Литмир - Электронная Библиотека

— Ага... Дружки... — сказал оп. — Чтой-то загулялись.

— А где все наши? — спросил Гулевич.

— С начпоармом в поселок пошли, митинговать. Только Копа дрыхнет, да эта, мамзель наша, все никак... — он вдруг замолчал.

Подошла Этта Шнрах, в папахе и шинели. Увидав Гулевича, она шагнула к нему, схватила за рукав.

— Это вы... — сказала она, глубоко дыша. — Я все ищу вас... Мне хочется пройтись немного, пожалуйста, проводите меня.

— Видите ли, — ответил Гулевич смущенно, — я уже нагулялся... и очень озяб.

— Он озяб, — как эхо откликнулся Морозов сверху, — куда ему идти. Айда, Сашенька, блины доедать, я для вас оставил.

— Мы немножко! Только по платформе пройдемся, — сказала Этта почти умоляюще. Она пыталась заглянуть в глаза Гулевичу и тянула его за рукав.

Он отвернулся и стоял в нерешительности.

— Ну-ка, Сашенька! — Морозов, нагнувшись, протянул руку. Гулевич подал ему свою и встал одной ногой на дощечку — приступку. Этта отпустила рукав. Морозов втащил поэта наверх, сказал: — Вот так-то лучше! — и с грохотом задвинул дверь.

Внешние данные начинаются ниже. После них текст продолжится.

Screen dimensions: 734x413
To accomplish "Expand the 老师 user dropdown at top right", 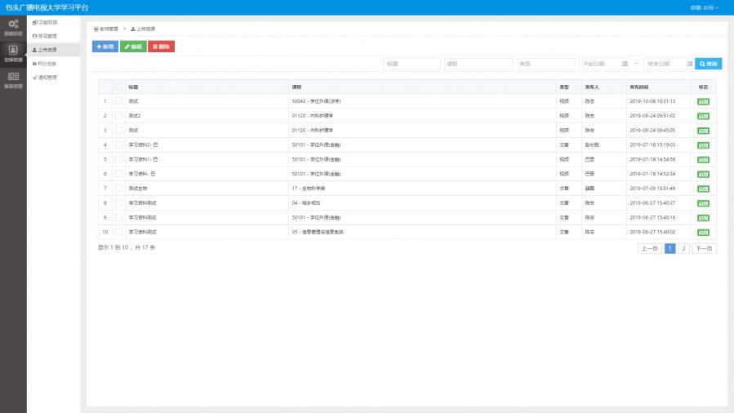I will pos(705,7).
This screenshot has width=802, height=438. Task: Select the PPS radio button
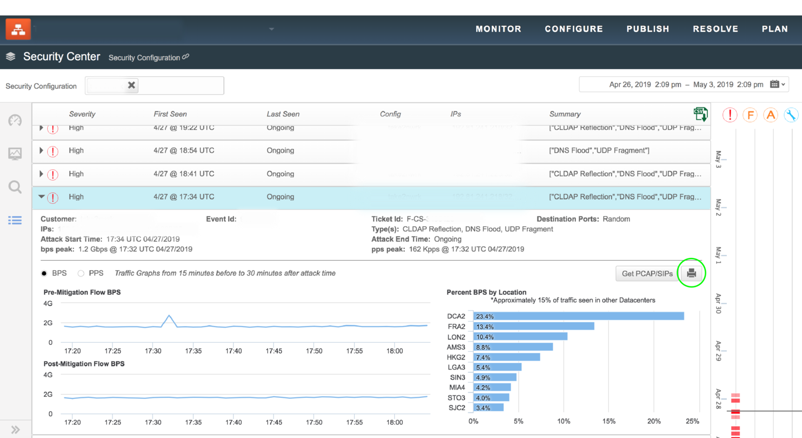click(81, 274)
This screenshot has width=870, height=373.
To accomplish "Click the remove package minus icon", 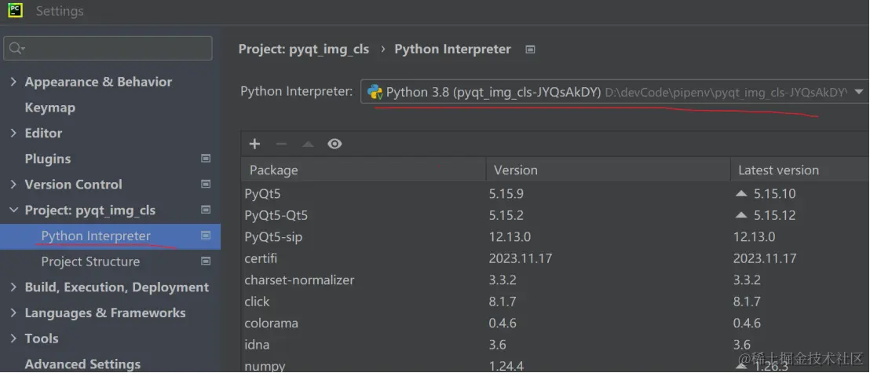I will [281, 144].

Этта осталась внизу. Она постояла мгновение, глядя на дверь, потом -медленно повернулась. Я стоял и, забывшись, смотрел на нее.

— А... и вы... — сказала она, видимо только что заметив меня. — Вы с ним гуляли?

— Да, мы в степь ходили. Очень далеко.

Она подошла ко мне, в упор и долго разглядывала, точно видела впервые. Глаза ее темнели глубоко в смутном расплывающемся лице.

— Знаете что, — сказала она вдруг резко, так что я вздрогнул, — давайте пройдемся немного.

Сердце у меня заколотилось, я пошатнулся. Потом я услышал, как губы мои прошептали сами:

— Нет, благодарю вас. Мне пора к себе.

Я повернулся и пошел к своей теплушке, к актерам.

— Спокойной ночи! — крикнула Этта вслед. Мне послышалось, что она смеялась своим плескающимся смехом.

— Спокойной ночи, — шепнул я кому-то перед собой.

Я долго лежал на нарах, с открытыми глазами, упираясь затылком в жесткий вещевой мешок, и всматривался в сплошную темноту. Мне хотелось, чтобы пришли длинные, печальные мысли.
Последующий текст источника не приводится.